[Stored data]
----------------
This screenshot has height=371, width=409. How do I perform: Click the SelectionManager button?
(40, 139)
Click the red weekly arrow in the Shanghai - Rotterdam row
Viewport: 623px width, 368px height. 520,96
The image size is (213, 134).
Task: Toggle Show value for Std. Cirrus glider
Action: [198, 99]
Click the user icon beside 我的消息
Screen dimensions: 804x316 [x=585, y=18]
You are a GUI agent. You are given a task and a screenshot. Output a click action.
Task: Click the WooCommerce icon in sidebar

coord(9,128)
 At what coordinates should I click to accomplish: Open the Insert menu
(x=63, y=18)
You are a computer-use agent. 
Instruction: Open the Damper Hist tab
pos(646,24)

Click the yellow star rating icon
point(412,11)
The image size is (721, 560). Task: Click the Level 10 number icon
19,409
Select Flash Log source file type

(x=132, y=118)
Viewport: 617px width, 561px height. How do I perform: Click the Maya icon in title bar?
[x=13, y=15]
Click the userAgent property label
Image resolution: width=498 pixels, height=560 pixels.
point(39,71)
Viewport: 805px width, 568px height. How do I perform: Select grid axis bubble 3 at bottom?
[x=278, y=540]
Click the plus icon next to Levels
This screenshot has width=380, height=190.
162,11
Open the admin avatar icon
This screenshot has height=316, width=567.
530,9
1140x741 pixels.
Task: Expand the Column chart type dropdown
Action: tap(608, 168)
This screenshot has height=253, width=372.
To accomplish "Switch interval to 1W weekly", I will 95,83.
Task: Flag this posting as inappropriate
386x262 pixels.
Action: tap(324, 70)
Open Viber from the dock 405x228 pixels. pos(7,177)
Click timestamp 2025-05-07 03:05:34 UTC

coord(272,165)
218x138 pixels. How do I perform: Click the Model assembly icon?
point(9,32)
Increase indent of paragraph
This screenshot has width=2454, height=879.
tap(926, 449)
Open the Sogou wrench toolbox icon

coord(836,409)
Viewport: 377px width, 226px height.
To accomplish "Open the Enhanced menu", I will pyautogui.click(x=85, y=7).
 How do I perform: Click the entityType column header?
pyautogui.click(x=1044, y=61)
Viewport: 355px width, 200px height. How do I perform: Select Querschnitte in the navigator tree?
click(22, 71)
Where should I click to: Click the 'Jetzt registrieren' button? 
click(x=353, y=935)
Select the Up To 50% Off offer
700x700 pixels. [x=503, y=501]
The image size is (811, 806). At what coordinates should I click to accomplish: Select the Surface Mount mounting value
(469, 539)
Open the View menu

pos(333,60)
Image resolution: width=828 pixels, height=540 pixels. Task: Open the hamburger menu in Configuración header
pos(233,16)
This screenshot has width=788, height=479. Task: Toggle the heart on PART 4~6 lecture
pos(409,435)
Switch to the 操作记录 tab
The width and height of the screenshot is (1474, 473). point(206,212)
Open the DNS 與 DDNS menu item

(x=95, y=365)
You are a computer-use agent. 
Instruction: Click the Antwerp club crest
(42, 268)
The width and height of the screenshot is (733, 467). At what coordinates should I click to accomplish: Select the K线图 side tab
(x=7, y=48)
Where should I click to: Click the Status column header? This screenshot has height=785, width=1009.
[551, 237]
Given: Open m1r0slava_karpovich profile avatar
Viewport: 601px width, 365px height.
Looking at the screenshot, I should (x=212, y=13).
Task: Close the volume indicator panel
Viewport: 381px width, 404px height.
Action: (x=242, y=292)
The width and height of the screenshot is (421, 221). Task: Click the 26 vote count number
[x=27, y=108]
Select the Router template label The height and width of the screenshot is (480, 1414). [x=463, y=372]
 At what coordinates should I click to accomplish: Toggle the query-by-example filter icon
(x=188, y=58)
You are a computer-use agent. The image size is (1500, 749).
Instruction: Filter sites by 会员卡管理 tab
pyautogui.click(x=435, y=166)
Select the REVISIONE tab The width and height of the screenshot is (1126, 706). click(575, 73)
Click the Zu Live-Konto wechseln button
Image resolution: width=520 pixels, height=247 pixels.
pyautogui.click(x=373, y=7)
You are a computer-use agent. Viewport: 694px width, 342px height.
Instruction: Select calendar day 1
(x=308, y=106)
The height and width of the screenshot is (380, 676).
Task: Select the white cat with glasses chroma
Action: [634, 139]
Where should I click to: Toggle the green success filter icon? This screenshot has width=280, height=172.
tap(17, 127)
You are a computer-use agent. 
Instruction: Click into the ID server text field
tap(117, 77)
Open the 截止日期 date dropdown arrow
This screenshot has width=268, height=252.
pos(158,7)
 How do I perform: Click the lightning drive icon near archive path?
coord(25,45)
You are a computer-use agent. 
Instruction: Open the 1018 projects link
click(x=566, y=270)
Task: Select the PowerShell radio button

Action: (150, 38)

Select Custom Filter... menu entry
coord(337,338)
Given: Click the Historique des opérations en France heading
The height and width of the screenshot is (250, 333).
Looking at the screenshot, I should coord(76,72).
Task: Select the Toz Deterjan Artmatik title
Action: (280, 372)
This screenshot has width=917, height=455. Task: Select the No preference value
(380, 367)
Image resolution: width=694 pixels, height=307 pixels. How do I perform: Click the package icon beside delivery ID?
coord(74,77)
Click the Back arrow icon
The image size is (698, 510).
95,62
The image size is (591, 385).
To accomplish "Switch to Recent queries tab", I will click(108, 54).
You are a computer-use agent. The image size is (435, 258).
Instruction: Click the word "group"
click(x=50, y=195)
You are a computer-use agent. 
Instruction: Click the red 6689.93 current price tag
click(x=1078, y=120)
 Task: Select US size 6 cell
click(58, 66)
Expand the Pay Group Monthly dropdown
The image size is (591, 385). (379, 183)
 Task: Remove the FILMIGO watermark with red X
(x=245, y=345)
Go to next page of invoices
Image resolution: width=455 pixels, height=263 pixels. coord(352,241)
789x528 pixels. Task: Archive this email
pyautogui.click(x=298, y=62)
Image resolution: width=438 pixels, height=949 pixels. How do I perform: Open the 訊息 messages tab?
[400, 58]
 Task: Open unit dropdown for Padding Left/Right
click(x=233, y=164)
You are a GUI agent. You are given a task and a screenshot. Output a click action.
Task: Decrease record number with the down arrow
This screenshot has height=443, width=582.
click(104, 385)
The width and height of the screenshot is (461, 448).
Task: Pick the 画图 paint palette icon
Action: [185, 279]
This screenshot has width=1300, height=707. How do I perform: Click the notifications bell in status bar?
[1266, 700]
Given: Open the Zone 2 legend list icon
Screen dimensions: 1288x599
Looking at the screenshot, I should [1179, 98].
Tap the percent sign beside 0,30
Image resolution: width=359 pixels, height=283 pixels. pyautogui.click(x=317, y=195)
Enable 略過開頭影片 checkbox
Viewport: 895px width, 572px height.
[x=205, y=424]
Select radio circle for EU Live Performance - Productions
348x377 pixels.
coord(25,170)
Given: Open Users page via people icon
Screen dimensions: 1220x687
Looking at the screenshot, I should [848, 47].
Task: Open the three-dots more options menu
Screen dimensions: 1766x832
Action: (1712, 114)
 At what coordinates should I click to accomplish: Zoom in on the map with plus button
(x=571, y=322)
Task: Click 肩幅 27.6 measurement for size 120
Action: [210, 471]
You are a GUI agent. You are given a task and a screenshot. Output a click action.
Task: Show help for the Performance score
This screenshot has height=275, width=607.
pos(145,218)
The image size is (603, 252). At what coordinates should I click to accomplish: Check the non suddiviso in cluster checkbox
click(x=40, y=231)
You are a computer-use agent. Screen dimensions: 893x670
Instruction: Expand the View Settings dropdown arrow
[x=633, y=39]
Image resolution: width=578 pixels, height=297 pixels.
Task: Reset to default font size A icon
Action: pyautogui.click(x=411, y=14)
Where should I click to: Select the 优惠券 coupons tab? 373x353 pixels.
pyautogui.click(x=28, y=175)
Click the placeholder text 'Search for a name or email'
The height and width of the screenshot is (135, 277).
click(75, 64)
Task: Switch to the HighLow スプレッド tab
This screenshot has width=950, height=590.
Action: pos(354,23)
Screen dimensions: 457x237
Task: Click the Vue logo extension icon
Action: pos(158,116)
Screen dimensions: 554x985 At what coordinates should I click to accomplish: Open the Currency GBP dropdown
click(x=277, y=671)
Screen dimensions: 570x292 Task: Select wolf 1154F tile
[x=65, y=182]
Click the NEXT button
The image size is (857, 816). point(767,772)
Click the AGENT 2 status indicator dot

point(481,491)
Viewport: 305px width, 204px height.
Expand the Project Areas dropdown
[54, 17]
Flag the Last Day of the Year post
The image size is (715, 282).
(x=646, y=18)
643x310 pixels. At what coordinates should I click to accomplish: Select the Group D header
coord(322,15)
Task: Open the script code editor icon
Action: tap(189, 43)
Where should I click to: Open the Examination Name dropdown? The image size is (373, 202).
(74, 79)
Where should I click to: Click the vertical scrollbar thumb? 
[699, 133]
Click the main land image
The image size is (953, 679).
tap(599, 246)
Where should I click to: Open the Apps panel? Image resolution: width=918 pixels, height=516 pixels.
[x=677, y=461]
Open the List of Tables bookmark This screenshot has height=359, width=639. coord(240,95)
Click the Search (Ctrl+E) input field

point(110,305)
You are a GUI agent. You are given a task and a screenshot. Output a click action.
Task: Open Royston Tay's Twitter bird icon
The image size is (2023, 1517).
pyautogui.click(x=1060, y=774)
----------------
● PROBLEM TO SOLVE: Nothing but an exact copy of the lines from the start of the entries through the line containing "Click the userAgent property label" belongs in the response.

● EXERCISE ANSWER:
This screenshot has height=371, width=409. How do I perform: Click the SelectionManager button?
(40, 139)
Click the red weekly arrow in the Shanghai - Rotterdam row
Viewport: 623px width, 368px height. 520,96
The image size is (213, 134).
Task: Toggle Show value for Std. Cirrus glider
Action: [198, 99]
Click the user icon beside 我的消息
Screen dimensions: 804x316 [x=585, y=18]
You are a GUI agent. You are given a task and a screenshot. Output a click action.
Task: Click the WooCommerce icon in sidebar

coord(9,128)
 At what coordinates should I click to accomplish: Open the Insert menu
(x=63, y=18)
You are a computer-use agent. 
Instruction: Open the Damper Hist tab
pos(646,24)

Click the yellow star rating icon
point(412,11)
The image size is (721, 560). Task: Click the Level 10 number icon
19,409
Select Flash Log source file type

(x=132, y=118)
Viewport: 617px width, 561px height. How do I perform: Click the Maya icon in title bar?
[x=13, y=15]
Click the userAgent property label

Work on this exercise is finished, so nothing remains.